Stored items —
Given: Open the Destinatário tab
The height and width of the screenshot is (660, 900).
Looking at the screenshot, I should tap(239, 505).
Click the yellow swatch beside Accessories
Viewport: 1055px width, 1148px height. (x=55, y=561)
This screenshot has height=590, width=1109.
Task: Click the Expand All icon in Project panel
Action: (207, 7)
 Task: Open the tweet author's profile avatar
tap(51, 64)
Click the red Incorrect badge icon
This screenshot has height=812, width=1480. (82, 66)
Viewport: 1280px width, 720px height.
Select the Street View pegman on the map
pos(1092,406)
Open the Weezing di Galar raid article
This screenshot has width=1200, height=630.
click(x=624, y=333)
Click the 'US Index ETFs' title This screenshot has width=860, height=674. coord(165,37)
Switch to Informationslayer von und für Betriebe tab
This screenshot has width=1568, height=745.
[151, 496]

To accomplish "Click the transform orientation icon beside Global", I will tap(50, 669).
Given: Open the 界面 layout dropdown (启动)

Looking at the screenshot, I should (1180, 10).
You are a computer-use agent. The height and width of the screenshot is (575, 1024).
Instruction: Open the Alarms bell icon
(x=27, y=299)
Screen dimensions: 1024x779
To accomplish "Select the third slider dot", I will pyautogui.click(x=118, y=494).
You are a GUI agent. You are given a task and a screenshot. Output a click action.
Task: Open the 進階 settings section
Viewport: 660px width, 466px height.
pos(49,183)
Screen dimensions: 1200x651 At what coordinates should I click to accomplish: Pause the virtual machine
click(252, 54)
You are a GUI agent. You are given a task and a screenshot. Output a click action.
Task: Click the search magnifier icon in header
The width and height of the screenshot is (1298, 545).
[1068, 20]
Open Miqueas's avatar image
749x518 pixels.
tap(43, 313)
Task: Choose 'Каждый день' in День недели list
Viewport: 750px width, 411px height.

Activity —
Whenever the string "will" turns up in a line of the data, copy that line.

Output below —
To accomplish "Click the transform orientation icon beside Global", I will tap(50, 669).
To accomplish "Select the third slider dot", I will pyautogui.click(x=118, y=494).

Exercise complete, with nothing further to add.